**Check your understanding:**
[1] Using the comment thread about Al Gore, list the usernames of every comment posted at 8:00 PM or later.
[2] Continue the comment thread about Al Gore from its final line.

**Excerpt to read:**
+-------+
This is not the Algore I thought I knew.

All of a sudden, I love it that he’s getting international attention.

Hey, Woody, how’s tricks? Did you leave a spot on her clothes from “An Incovenient Squirt”?

Bought a mansion, then lost a wife over a massuese with loose lips? Your cable TV station going belly up with no buyers in sight? Your only success is your snake oil product?

How sad. I feel your pain, Woody. Bwaaaaahahaha…

petefrt on June 25, 2010 at 6:47 PM

Well… dogs do have a thing for trees.

viking01 on June 25, 2010 at 5:40 PM

HA!!!!!

leftnomore on June 25, 2010 at 6:54 PM

First Ed excuses Weigal for making hateful comments, and now Allah thinks Al is innocent. What’s HotAir coming to??

leftnomore on June 25, 2010 at 6:55 PM

Oh my…

myrenovations on June 25, 2010 at 7:20 PM

It’s cum to this.

Tee hee hee.

I know, I have the sense of humor of a 12 year old.

Vyce on June 25, 2010 at 7:23 PM

Be still my beating stomach…

ajacksonian on June 25, 2010 at 8:00 PM

Dog humping leg, too much…you don’t need to know the language to understand…

right2bright on June 25, 2010 at 5:16 PM

If you don’t know the language, then you missed the canine references. The title of the segment is “高爾是好色貴賓狗?”, which translates to “Gore is a lecherous VIP dog?”. I don’t know Taiwanese colloquialism, but I surmise that “VIP dog” or “high-class guest dog” or “most-valued customer dog” means a patron of high-end sex service.

From my understanding of Chinese culture, calling someone a dog is as demeaning as it gets. So there you have it, an former vice-president of the US being called casually a dog. Hope and change, baby.

year_of_the_dingo on June 25, 2010 at 8:08 PM

Great googly moogly.

Kensington on June 25, 2010 at 8:24 PM

While I count myself an enemy of Gore, I don’t “desperately want it to be true.” That’s called projecting Allah. You see, I’ll get entertainment from it, but you’ll get stories and hits.

And yes, I will LMAO if it is true.
I’m sure the left will find a way to blame this on Bush too.

Hard Right on June 25, 2010 at 8:30 PM

Heh and meh.

All right. So now I’m supposed to believe that this woman continued to try to do her job in spite of being groped over and over again by AlGore?
+-------+
**Dataset content:**
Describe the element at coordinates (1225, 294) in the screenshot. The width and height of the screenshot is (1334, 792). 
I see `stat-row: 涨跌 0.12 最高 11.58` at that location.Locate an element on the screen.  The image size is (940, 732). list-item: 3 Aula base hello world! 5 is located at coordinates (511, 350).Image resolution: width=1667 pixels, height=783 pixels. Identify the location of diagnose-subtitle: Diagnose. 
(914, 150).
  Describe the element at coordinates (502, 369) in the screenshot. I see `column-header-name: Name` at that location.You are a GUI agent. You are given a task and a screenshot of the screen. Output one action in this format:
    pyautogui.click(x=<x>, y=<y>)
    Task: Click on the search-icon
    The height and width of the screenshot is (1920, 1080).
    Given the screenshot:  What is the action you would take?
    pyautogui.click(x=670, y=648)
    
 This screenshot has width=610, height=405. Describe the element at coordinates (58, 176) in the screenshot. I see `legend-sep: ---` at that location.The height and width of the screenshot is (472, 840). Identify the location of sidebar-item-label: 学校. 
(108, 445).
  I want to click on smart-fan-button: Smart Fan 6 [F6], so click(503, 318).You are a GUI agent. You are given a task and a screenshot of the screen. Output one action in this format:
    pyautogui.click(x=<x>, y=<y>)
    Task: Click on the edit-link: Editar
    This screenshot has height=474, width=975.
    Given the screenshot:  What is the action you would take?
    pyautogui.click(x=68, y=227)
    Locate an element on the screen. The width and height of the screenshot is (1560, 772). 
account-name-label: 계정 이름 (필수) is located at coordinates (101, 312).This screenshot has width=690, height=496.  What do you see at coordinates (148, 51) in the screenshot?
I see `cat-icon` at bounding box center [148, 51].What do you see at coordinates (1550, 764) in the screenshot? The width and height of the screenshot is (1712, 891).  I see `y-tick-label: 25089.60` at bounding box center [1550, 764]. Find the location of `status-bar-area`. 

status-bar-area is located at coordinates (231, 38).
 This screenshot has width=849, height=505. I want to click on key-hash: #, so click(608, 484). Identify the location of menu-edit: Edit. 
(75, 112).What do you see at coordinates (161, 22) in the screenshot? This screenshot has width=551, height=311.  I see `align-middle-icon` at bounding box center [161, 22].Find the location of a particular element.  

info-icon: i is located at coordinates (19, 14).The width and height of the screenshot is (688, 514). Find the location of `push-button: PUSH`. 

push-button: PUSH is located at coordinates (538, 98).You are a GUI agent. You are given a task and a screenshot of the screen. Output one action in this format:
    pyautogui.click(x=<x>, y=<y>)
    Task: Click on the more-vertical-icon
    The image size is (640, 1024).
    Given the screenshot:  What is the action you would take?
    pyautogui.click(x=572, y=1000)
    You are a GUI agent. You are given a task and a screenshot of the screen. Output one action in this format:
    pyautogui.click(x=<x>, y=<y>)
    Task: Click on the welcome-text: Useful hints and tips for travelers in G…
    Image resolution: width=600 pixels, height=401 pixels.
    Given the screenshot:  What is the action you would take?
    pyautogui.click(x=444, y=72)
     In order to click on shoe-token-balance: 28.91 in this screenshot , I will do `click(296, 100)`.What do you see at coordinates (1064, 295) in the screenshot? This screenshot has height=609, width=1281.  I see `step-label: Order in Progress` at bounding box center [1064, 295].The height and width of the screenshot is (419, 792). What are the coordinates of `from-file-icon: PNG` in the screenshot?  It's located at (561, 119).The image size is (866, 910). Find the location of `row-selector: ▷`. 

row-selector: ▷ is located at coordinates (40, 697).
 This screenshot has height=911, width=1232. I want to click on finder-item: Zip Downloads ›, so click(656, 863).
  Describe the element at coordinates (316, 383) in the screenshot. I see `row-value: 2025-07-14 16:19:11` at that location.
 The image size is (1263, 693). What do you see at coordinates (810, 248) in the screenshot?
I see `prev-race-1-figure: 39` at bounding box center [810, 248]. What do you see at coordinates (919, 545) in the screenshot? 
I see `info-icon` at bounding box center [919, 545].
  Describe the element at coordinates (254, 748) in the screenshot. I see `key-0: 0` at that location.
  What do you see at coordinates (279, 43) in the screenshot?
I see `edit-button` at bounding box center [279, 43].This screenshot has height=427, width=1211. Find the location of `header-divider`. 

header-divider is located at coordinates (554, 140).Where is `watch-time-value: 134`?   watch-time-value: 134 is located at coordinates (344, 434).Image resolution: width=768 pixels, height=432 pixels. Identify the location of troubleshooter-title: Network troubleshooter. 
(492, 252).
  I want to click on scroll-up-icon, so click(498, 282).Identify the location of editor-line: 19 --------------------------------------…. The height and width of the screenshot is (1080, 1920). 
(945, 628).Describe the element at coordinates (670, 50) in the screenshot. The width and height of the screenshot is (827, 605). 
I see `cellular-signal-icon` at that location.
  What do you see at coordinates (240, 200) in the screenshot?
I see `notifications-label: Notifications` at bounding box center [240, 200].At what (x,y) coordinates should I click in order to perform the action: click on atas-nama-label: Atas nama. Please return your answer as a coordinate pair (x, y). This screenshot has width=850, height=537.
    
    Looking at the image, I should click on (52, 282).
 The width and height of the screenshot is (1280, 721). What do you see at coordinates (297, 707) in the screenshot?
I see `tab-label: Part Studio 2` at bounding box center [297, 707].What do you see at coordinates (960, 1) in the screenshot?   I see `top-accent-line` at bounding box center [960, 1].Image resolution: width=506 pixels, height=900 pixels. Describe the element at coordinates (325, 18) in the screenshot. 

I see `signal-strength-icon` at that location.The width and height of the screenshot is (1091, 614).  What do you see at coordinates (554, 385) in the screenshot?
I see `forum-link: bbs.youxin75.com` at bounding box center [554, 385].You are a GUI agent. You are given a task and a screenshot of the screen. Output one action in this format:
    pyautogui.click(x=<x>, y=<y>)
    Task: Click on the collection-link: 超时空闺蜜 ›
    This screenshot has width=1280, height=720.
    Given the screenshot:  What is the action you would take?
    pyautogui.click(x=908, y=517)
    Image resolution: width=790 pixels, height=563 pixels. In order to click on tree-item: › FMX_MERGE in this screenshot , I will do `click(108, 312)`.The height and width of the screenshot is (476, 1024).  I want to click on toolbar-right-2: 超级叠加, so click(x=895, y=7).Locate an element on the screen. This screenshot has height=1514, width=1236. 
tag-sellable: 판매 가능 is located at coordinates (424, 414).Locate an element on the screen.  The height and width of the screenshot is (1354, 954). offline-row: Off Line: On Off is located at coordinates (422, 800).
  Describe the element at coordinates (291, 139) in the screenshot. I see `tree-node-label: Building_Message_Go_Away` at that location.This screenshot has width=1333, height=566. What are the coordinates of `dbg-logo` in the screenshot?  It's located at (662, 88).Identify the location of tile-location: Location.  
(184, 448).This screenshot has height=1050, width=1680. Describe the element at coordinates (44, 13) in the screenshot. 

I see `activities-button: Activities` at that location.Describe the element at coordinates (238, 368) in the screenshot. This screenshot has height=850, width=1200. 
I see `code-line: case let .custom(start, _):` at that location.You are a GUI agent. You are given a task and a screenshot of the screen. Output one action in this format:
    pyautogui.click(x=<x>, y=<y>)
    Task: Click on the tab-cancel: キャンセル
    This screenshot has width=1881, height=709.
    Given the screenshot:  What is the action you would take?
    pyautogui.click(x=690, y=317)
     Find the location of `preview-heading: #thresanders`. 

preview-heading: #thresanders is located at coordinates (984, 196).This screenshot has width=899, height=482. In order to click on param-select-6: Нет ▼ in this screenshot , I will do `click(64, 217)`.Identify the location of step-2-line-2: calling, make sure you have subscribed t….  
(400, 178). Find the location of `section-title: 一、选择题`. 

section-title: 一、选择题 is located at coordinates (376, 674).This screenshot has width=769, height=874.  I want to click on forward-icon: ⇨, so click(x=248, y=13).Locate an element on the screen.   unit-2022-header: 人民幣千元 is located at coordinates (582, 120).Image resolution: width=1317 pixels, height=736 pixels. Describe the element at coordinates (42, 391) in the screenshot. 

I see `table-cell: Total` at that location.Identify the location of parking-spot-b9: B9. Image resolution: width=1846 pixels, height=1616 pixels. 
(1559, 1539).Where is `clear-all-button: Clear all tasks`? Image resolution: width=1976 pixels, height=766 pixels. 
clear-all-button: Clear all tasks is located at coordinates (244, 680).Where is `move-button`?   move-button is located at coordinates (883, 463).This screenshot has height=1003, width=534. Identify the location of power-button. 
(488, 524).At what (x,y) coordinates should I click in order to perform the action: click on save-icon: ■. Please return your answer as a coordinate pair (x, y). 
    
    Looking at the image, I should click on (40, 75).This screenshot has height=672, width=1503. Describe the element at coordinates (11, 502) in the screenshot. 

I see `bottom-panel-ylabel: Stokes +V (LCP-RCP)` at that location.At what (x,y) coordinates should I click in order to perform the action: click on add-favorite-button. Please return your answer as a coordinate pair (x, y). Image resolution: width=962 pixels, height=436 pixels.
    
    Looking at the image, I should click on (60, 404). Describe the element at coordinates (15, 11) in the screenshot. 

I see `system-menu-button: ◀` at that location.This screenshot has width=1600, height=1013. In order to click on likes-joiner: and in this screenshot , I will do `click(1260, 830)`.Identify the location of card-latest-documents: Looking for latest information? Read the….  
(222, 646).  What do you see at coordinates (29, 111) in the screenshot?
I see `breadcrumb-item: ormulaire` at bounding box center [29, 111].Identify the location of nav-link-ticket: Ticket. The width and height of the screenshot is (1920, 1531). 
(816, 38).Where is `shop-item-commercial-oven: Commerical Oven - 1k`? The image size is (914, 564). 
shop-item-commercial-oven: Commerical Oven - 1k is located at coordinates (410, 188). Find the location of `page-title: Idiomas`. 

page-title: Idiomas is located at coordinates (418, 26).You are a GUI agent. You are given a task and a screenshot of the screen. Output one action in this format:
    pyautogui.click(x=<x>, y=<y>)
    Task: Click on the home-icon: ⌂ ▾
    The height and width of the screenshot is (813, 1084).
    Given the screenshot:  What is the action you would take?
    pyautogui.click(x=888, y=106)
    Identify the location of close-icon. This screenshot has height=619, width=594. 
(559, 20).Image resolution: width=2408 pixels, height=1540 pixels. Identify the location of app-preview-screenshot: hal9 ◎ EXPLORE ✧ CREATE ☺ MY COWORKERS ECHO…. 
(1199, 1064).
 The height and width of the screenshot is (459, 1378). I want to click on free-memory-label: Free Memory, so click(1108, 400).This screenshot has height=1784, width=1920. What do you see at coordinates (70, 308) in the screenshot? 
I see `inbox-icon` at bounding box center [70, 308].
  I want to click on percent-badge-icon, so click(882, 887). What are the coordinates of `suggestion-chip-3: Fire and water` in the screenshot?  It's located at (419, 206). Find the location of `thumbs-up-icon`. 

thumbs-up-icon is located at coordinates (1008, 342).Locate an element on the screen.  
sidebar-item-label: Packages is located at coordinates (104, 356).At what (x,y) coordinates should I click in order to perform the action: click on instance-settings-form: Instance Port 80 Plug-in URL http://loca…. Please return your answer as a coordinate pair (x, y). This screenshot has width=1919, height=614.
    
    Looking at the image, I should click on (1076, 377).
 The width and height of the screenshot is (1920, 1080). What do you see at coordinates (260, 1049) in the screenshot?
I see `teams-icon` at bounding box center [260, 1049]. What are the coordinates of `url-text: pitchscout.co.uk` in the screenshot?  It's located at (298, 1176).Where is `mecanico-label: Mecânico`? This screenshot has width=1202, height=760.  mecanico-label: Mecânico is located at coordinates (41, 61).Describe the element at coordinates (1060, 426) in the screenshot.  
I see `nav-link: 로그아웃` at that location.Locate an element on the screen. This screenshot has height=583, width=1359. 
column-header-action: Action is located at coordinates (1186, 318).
+-------+
**Numbered responses:**
[1] ajacksonian, year_of_the_dingo, Kensington, Hard Right

[2]
Man, is she dedicated!

Pilgrimsarbour on June 25, 2010 at 8:48 PM

Admit it: Haven’t you always suspected that he reproduces asexually, like a Gremlin or something?

Yeah, but he wouldn’t be the first to prove me wrong on that, and his Futurama and Hollywood days make me think of a man going through a mid life crisis in the renewed youth sense.

Esthier on June 25, 2010 at 9:21 PM

Simply hilarious! Algore will never live down that visual of him as a white poodle humping that woman’s leg.

SilentWatcher on June 26, 2010 at 1:58 AM

Poor old Al Gore has been inhaling too much carbon dioxide before the plants get a chance to turn it into oxygen.

Wills on June 26, 2010 at 9:28 AM

Virus-X on June 25, 2010 at 6:14 PM

Amen Virus-X. There’s side of me that takes a lot of glee when I see the tables turned like this.

hawkdriver on June 26, 2010 at 10:02 AM

Probably another hoax, sales of the last one isn’t doing well.

tarpon on June 26, 2010 at 8:11 PM

Poor Al, shoulda left it in the lock box.

Captain America on June 26, 2010 at 9:10 PM

Calling a masseuse at 11 o’clock at night???? Really?

the Coondawg on June 26, 2010 at 9:53 PM

When Algore remakes “An Inconvenient Truth”
I reckon it will have a HAPPY ENDING.

TheSitRep on June 26, 2010 at 10:04 PM

These ‘he says she says’ don’t strike me as good journalism, since people generally decide on the veracity of the allegations based on their own opinion of the celebrity in question.

serendip2b on June 26, 2010 at 10:48 PM

Okay, so it’s a comedic reenactment, but come on, lady, the first time he tries to feel you up, you need to leave before he enacts stage two.

R. Waher on July 16, 2010 at 2:02 AM

Maybe I’m naive but I have trouble believing that a hooker, I mean masseuse that comes to strange mans hotel rooms to massage them is surprised that the guy expects a rub and a tug. I mean she acts sooooo surprised. I’m a country bumpkin so maybe you city folk can set me straight. Am I wrong?